• [To do]
Each entry must appear in the answer exactly as written.

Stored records
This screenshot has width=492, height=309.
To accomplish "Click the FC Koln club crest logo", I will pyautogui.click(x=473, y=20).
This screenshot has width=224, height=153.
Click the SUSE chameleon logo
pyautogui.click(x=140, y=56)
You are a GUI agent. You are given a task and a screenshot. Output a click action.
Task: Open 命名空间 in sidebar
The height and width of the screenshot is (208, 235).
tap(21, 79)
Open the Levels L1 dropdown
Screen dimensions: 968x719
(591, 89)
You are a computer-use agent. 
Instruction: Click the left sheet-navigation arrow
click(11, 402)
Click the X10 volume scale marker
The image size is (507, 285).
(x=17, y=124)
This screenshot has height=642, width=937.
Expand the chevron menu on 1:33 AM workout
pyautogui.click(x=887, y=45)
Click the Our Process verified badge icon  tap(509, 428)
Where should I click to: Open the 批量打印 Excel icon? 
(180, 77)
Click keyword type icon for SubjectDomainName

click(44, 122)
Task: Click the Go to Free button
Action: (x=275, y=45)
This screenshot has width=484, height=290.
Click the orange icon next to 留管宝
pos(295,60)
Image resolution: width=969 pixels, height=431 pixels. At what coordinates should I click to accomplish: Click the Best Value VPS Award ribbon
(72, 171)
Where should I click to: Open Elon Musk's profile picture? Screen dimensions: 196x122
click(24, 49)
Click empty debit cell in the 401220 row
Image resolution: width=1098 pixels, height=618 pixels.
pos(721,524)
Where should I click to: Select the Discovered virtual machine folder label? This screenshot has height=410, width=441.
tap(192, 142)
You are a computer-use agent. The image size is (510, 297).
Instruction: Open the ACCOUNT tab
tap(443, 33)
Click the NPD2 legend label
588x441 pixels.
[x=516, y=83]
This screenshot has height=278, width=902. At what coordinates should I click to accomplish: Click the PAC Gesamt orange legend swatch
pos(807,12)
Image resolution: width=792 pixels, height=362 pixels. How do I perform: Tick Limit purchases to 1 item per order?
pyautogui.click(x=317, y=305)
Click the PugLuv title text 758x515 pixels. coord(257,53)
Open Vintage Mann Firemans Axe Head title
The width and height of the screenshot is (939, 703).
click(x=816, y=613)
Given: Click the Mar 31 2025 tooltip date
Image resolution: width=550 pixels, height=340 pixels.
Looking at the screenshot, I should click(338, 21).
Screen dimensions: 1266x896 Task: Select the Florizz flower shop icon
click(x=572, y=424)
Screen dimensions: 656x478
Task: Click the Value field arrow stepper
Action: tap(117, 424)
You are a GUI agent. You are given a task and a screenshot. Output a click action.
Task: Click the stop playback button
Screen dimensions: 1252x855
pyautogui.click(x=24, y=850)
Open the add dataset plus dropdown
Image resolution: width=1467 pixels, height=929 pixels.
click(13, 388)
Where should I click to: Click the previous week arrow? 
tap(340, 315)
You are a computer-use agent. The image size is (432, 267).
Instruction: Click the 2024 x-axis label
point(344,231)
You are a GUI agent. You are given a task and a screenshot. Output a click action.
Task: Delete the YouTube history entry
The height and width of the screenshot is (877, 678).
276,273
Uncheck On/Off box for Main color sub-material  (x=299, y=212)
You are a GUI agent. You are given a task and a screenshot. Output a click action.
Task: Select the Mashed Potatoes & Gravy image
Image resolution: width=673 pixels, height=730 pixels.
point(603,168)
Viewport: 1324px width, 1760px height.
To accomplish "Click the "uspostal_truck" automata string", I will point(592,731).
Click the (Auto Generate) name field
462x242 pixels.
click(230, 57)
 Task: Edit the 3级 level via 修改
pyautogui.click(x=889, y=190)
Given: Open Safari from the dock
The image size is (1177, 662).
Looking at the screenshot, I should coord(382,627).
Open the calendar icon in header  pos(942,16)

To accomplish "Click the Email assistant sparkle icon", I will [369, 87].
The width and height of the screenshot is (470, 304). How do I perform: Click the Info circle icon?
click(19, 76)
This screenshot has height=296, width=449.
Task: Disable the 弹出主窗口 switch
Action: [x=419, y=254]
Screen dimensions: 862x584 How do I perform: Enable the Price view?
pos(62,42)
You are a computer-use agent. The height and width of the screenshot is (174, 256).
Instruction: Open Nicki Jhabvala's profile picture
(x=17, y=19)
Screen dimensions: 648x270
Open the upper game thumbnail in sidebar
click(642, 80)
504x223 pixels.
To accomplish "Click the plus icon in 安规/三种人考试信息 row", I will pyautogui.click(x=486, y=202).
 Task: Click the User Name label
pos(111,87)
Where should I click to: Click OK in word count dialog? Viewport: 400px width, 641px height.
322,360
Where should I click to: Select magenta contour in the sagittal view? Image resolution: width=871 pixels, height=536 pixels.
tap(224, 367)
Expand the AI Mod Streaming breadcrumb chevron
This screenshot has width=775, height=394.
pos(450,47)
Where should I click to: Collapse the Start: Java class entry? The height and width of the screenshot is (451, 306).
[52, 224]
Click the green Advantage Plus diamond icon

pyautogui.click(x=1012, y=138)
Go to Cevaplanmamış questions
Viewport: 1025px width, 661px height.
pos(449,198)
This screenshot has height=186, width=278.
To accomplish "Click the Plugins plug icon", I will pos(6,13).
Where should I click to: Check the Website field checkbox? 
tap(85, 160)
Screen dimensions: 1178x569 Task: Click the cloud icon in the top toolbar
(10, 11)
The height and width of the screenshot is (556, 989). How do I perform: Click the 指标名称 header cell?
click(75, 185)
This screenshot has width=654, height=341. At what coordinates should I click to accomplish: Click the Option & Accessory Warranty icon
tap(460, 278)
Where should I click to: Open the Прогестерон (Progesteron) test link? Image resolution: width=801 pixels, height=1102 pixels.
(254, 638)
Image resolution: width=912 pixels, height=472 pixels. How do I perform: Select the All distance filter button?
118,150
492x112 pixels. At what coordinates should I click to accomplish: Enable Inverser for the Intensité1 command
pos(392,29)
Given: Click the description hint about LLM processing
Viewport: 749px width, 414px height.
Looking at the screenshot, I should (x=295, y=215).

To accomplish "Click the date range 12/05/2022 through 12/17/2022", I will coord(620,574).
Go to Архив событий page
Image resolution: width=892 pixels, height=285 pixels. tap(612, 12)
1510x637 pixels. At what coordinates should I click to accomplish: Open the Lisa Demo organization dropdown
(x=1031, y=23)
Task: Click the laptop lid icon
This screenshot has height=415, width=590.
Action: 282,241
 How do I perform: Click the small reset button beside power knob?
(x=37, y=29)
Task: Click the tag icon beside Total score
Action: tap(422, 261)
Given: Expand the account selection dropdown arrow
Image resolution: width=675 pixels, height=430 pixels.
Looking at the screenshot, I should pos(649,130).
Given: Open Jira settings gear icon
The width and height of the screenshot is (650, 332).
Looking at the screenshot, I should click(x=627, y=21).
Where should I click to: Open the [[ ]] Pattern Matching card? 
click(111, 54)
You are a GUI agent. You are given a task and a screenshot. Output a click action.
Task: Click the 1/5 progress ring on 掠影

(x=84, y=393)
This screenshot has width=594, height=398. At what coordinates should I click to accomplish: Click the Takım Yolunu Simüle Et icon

• [Task response]
This screenshot has width=492, height=309.
To accomplish "Click the FC Koln club crest logo", I will pyautogui.click(x=473, y=20).
This screenshot has width=224, height=153.
Click the SUSE chameleon logo
pyautogui.click(x=140, y=56)
You are a GUI agent. You are given a task and a screenshot. Output a click action.
Task: Open 命名空间 in sidebar
The height and width of the screenshot is (208, 235).
tap(21, 79)
Open the Levels L1 dropdown
Screen dimensions: 968x719
(591, 89)
You are a computer-use agent. 
Instruction: Click the left sheet-navigation arrow
click(11, 402)
Click the X10 volume scale marker
The image size is (507, 285).
(x=17, y=124)
This screenshot has height=642, width=937.
Expand the chevron menu on 1:33 AM workout
pyautogui.click(x=887, y=45)
Click the Our Process verified badge icon  tap(509, 428)
Where should I click to: Open the 批量打印 Excel icon? 
(180, 77)
Click keyword type icon for SubjectDomainName

click(44, 122)
Task: Click the Go to Free button
Action: (x=275, y=45)
This screenshot has width=484, height=290.
Click the orange icon next to 留管宝
pos(295,60)
Image resolution: width=969 pixels, height=431 pixels. At what coordinates should I click to accomplish: Click the Best Value VPS Award ribbon
(72, 171)
Where should I click to: Open Elon Musk's profile picture? Screen dimensions: 196x122
click(24, 49)
Click empty debit cell in the 401220 row
Image resolution: width=1098 pixels, height=618 pixels.
pos(721,524)
Where should I click to: Select the Discovered virtual machine folder label? This screenshot has height=410, width=441.
tap(192, 142)
You are a computer-use agent. The image size is (510, 297).
Instruction: Open the ACCOUNT tab
tap(443, 33)
Click the NPD2 legend label
588x441 pixels.
[x=516, y=83]
This screenshot has height=278, width=902. At what coordinates should I click to accomplish: Click the PAC Gesamt orange legend swatch
pos(807,12)
Image resolution: width=792 pixels, height=362 pixels. How do I perform: Tick Limit purchases to 1 item per order?
pyautogui.click(x=317, y=305)
Click the PugLuv title text 758x515 pixels. coord(257,53)
Open Vintage Mann Firemans Axe Head title
The width and height of the screenshot is (939, 703).
click(x=816, y=613)
Given: Click the Mar 31 2025 tooltip date
Image resolution: width=550 pixels, height=340 pixels.
Looking at the screenshot, I should click(338, 21).
Screen dimensions: 1266x896 Task: Select the Florizz flower shop icon
click(x=572, y=424)
Screen dimensions: 656x478
Task: Click the Value field arrow stepper
Action: tap(117, 424)
You are a GUI agent. You are given a task and a screenshot. Output a click action.
Task: Click the stop playback button
Screen dimensions: 1252x855
pyautogui.click(x=24, y=850)
Open the add dataset plus dropdown
Image resolution: width=1467 pixels, height=929 pixels.
click(13, 388)
Where should I click to: Click the previous week arrow? 
tap(340, 315)
You are a computer-use agent. The image size is (432, 267).
Instruction: Click the 2024 x-axis label
point(344,231)
You are a GUI agent. You are given a task and a screenshot. Output a click action.
Task: Delete the YouTube history entry
The height and width of the screenshot is (877, 678).
276,273
Uncheck On/Off box for Main color sub-material  (x=299, y=212)
You are a GUI agent. You are given a task and a screenshot. Output a click action.
Task: Select the Mashed Potatoes & Gravy image
Image resolution: width=673 pixels, height=730 pixels.
point(603,168)
Viewport: 1324px width, 1760px height.
To accomplish "Click the "uspostal_truck" automata string", I will point(592,731).
Click the (Auto Generate) name field
462x242 pixels.
click(230, 57)
 Task: Edit the 3级 level via 修改
pyautogui.click(x=889, y=190)
Given: Open Safari from the dock
The image size is (1177, 662).
Looking at the screenshot, I should coord(382,627).
Open the calendar icon in header  pos(942,16)

To accomplish "Click the Email assistant sparkle icon", I will [369, 87].
The width and height of the screenshot is (470, 304). How do I perform: Click the Info circle icon?
click(19, 76)
This screenshot has height=296, width=449.
Task: Disable the 弹出主窗口 switch
Action: [x=419, y=254]
Screen dimensions: 862x584 How do I perform: Enable the Price view?
pos(62,42)
You are a computer-use agent. The height and width of the screenshot is (174, 256).
Instruction: Open Nicki Jhabvala's profile picture
(x=17, y=19)
Screen dimensions: 648x270
Open the upper game thumbnail in sidebar
click(642, 80)
504x223 pixels.
To accomplish "Click the plus icon in 安规/三种人考试信息 row", I will pyautogui.click(x=486, y=202).
 Task: Click the User Name label
pos(111,87)
Where should I click to: Click OK in word count dialog? Viewport: 400px width, 641px height.
322,360
Where should I click to: Select magenta contour in the sagittal view? Image resolution: width=871 pixels, height=536 pixels.
tap(224, 367)
Expand the AI Mod Streaming breadcrumb chevron
This screenshot has width=775, height=394.
pos(450,47)
Where should I click to: Collapse the Start: Java class entry? The height and width of the screenshot is (451, 306).
[52, 224]
Click the green Advantage Plus diamond icon

pyautogui.click(x=1012, y=138)
Go to Cevaplanmamış questions
Viewport: 1025px width, 661px height.
pos(449,198)
This screenshot has height=186, width=278.
To accomplish "Click the Plugins plug icon", I will pos(6,13).
Where should I click to: Check the Website field checkbox? 
tap(85, 160)
Screen dimensions: 1178x569 Task: Click the cloud icon in the top toolbar
(10, 11)
The height and width of the screenshot is (556, 989). How do I perform: Click the 指标名称 header cell?
click(75, 185)
This screenshot has width=654, height=341. At what coordinates should I click to accomplish: Click the Option & Accessory Warranty icon
tap(460, 278)
Where should I click to: Open the Прогестерон (Progesteron) test link? Image resolution: width=801 pixels, height=1102 pixels.
(254, 638)
Image resolution: width=912 pixels, height=472 pixels. How do I perform: Select the All distance filter button?
118,150
492x112 pixels. At what coordinates should I click to accomplish: Enable Inverser for the Intensité1 command
pos(392,29)
Given: Click the description hint about LLM processing
Viewport: 749px width, 414px height.
Looking at the screenshot, I should (x=295, y=215).

To accomplish "Click the date range 12/05/2022 through 12/17/2022", I will coord(620,574).
Go to Архив событий page
Image resolution: width=892 pixels, height=285 pixels. tap(612, 12)
1510x637 pixels. At what coordinates should I click to accomplish: Open the Lisa Demo organization dropdown
(x=1031, y=23)
Task: Click the laptop lid icon
This screenshot has height=415, width=590.
Action: 282,241
 How do I perform: Click the small reset button beside power knob?
(x=37, y=29)
Task: Click the tag icon beside Total score
Action: tap(422, 261)
Given: Expand the account selection dropdown arrow
Image resolution: width=675 pixels, height=430 pixels.
Looking at the screenshot, I should pos(649,130).
Given: Open Jira settings gear icon
The width and height of the screenshot is (650, 332).
Looking at the screenshot, I should click(x=627, y=21).
Where should I click to: Open the [[ ]] Pattern Matching card? 
click(111, 54)
You are a GUI agent. You are given a task and a screenshot. Output a click action.
Task: Click the 1/5 progress ring on 掠影

(x=84, y=393)
This screenshot has width=594, height=398. At what coordinates should I click to accomplish: Click the Takım Yolunu Simüle Et icon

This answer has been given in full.